DIRECTIVE » Write a continuation of the news excerpt on the Care Inquiry's findings about the children's care system, starting after its final sentence.

Social problems becoming ‘increasingly urgent’
The charities found the problems hampering good care are becoming “increasingly urgent”, with rising poverty, unemployment and changes to the benefits system affecting families, while local authorities struggle to deal with public sector cuts and soaring care numbers.
Robert Tapsfield, chair of the Care Inquiry steering group, said the Inquiry left the charities in “no doubt that the care system continues to fail too many children, and that tackling this problem is increasingly urgent and requires a fresh approach”.
“The message for government today is that we need to rethink care, and how children are being treated within the system. Our report contains a huge range of policy and practice issues, but at its heart is the need for cultural change,” Tapsfield said.
Andrew Webb, president of the Association of Directors of Children’s Services, said the Inquiry was “timely and important”, agreeing all care options should be explored for children, not just adoption.

DATA SHOWN »
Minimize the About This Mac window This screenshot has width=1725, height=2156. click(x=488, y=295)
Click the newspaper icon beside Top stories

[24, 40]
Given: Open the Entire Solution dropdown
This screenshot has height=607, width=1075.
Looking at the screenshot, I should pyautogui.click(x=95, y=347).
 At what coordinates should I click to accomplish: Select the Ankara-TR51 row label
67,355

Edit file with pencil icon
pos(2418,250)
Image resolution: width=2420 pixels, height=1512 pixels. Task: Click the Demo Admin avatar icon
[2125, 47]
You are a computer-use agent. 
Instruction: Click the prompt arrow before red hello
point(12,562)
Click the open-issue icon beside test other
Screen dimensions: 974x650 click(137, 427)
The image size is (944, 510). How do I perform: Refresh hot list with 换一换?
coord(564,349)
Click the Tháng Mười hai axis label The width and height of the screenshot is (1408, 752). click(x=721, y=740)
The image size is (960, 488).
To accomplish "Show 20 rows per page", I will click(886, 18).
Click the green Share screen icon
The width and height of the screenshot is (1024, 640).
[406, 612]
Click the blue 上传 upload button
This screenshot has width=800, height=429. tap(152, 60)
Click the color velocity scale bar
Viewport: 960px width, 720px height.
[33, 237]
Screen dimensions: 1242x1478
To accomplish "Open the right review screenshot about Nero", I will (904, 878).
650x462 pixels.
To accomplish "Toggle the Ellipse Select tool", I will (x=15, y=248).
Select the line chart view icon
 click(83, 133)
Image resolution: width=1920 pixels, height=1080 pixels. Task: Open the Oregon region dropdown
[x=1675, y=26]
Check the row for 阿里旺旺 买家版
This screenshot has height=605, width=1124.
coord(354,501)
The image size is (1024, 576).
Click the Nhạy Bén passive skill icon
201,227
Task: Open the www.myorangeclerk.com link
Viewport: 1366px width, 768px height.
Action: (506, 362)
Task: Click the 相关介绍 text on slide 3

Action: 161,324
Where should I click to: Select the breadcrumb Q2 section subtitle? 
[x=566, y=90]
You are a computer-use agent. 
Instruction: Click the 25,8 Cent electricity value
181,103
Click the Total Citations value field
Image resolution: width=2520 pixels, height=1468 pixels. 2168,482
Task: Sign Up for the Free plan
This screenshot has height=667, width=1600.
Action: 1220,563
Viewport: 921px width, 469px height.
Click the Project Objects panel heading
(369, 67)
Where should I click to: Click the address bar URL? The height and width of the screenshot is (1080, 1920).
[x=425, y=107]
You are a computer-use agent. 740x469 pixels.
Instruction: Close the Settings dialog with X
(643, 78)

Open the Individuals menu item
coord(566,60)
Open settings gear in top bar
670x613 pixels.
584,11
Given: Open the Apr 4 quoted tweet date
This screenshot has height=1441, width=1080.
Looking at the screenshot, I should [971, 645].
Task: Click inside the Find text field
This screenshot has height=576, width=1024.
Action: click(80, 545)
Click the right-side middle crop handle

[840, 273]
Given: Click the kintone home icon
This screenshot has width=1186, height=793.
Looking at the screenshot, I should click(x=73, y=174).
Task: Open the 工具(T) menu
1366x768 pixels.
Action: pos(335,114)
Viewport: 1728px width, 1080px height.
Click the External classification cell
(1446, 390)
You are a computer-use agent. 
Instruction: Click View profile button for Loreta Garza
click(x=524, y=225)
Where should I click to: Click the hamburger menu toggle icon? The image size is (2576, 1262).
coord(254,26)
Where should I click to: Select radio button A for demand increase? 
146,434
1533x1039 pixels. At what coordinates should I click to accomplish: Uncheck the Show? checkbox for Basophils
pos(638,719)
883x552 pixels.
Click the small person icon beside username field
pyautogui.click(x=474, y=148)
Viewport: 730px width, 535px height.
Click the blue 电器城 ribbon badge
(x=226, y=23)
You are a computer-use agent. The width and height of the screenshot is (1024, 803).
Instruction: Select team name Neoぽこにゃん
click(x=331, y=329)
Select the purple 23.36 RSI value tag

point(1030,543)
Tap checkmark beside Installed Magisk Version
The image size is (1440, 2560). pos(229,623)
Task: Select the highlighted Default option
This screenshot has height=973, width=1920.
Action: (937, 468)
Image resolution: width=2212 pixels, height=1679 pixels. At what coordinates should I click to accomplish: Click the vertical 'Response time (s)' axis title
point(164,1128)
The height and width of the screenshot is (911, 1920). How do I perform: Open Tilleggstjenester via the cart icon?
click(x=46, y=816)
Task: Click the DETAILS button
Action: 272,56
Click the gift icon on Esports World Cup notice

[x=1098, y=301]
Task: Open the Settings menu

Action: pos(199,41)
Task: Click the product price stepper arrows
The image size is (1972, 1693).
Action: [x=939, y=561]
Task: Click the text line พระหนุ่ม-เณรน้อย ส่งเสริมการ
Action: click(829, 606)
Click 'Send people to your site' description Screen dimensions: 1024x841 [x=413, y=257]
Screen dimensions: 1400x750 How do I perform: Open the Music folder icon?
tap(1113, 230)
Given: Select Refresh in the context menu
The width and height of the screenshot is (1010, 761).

RESPONSE FOR THIS EXERCISE »
“We know that for the majority of children care is a positive experience, but that the system does not work for a small minority of children. The Care Inquiry has highlighted specific ways to improve the system and ADCS members will continue to work with the government and other partners to ensure that outcomes for children are improved, ” Webb added.
Among the Inquiry’s recommendations for children’s services: make sure sibling groups are always placed together, unless there is clear evidence against this; better identification of children who can return home; find ways of increasing the use of kinship care.